*** Opening Records supplied ***

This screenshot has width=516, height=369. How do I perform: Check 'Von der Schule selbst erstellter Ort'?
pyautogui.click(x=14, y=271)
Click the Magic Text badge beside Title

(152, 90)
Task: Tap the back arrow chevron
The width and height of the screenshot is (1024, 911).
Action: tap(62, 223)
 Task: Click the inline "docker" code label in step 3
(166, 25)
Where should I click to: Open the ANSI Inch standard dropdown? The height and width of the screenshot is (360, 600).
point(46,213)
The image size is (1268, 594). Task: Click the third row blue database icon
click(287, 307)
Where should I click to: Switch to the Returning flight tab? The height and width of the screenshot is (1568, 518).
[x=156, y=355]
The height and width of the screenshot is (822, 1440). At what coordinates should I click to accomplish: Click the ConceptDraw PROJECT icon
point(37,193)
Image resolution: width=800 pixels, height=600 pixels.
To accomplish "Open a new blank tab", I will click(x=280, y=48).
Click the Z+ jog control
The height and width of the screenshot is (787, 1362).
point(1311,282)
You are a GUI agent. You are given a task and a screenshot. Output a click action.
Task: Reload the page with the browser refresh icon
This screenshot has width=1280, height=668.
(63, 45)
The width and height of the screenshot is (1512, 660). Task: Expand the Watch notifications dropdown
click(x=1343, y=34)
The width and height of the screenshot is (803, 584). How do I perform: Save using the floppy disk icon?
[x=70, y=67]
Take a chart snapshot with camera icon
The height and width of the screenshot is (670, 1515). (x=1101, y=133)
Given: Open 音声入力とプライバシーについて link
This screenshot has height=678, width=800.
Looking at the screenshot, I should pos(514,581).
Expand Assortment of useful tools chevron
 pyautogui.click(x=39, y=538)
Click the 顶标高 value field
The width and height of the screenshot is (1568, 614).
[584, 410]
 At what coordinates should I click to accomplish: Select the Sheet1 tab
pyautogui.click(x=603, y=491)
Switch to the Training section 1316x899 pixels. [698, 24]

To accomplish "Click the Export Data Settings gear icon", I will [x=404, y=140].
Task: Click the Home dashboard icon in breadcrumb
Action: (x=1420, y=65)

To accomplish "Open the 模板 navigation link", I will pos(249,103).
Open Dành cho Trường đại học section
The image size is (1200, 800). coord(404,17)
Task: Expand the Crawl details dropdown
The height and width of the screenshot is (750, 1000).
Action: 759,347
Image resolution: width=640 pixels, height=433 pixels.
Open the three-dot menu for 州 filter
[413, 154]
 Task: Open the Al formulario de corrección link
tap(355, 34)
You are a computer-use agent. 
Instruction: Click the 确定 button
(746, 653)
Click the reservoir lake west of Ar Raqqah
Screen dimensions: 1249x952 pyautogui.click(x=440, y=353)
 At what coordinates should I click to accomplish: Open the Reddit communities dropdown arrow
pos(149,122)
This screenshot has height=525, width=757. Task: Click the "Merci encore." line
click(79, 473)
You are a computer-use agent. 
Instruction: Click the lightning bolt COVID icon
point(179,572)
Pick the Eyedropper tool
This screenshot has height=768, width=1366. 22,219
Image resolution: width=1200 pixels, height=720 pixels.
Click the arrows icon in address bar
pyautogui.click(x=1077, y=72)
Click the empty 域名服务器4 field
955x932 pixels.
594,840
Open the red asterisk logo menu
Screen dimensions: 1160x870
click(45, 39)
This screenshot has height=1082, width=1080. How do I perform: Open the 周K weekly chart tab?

*** Closing Records supplied ***

Work request — Repeat all of the records above exactly as they appear.

Answer to this task —
This screenshot has width=516, height=369. How do I perform: Check 'Von der Schule selbst erstellter Ort'?
pyautogui.click(x=14, y=271)
Click the Magic Text badge beside Title

(152, 90)
Task: Tap the back arrow chevron
The width and height of the screenshot is (1024, 911).
Action: tap(62, 223)
 Task: Click the inline "docker" code label in step 3
(166, 25)
Where should I click to: Open the ANSI Inch standard dropdown? The height and width of the screenshot is (360, 600).
point(46,213)
The image size is (1268, 594). Task: Click the third row blue database icon
click(287, 307)
Where should I click to: Switch to the Returning flight tab? The height and width of the screenshot is (1568, 518).
[x=156, y=355]
The height and width of the screenshot is (822, 1440). At what coordinates should I click to accomplish: Click the ConceptDraw PROJECT icon
point(37,193)
Image resolution: width=800 pixels, height=600 pixels.
To accomplish "Open a new blank tab", I will click(x=280, y=48).
Click the Z+ jog control
The height and width of the screenshot is (787, 1362).
point(1311,282)
You are a GUI agent. You are given a task and a screenshot. Output a click action.
Task: Reload the page with the browser refresh icon
This screenshot has width=1280, height=668.
(63, 45)
The width and height of the screenshot is (1512, 660). Task: Expand the Watch notifications dropdown
click(x=1343, y=34)
The width and height of the screenshot is (803, 584). How do I perform: Save using the floppy disk icon?
[x=70, y=67]
Take a chart snapshot with camera icon
The height and width of the screenshot is (670, 1515). (x=1101, y=133)
Given: Open 音声入力とプライバシーについて link
This screenshot has height=678, width=800.
Looking at the screenshot, I should pos(514,581).
Expand Assortment of useful tools chevron
 pyautogui.click(x=39, y=538)
Click the 顶标高 value field
The width and height of the screenshot is (1568, 614).
[584, 410]
 At what coordinates should I click to accomplish: Select the Sheet1 tab
pyautogui.click(x=603, y=491)
Switch to the Training section 1316x899 pixels. [698, 24]

To accomplish "Click the Export Data Settings gear icon", I will [x=404, y=140].
Task: Click the Home dashboard icon in breadcrumb
Action: (x=1420, y=65)

To accomplish "Open the 模板 navigation link", I will pos(249,103).
Open Dành cho Trường đại học section
The image size is (1200, 800). coord(404,17)
Task: Expand the Crawl details dropdown
The height and width of the screenshot is (750, 1000).
Action: 759,347
Image resolution: width=640 pixels, height=433 pixels.
Open the three-dot menu for 州 filter
[413, 154]
 Task: Open the Al formulario de corrección link
tap(355, 34)
You are a computer-use agent. 
Instruction: Click the 确定 button
(746, 653)
Click the reservoir lake west of Ar Raqqah
Screen dimensions: 1249x952 pyautogui.click(x=440, y=353)
 At what coordinates should I click to accomplish: Open the Reddit communities dropdown arrow
pos(149,122)
This screenshot has height=525, width=757. Task: Click the "Merci encore." line
click(79, 473)
You are a computer-use agent. 
Instruction: Click the lightning bolt COVID icon
point(179,572)
Pick the Eyedropper tool
This screenshot has height=768, width=1366. 22,219
Image resolution: width=1200 pixels, height=720 pixels.
Click the arrows icon in address bar
pyautogui.click(x=1077, y=72)
Click the empty 域名服务器4 field
955x932 pixels.
594,840
Open the red asterisk logo menu
Screen dimensions: 1160x870
click(45, 39)
This screenshot has height=1082, width=1080. How do I perform: Open the 周K weekly chart tab?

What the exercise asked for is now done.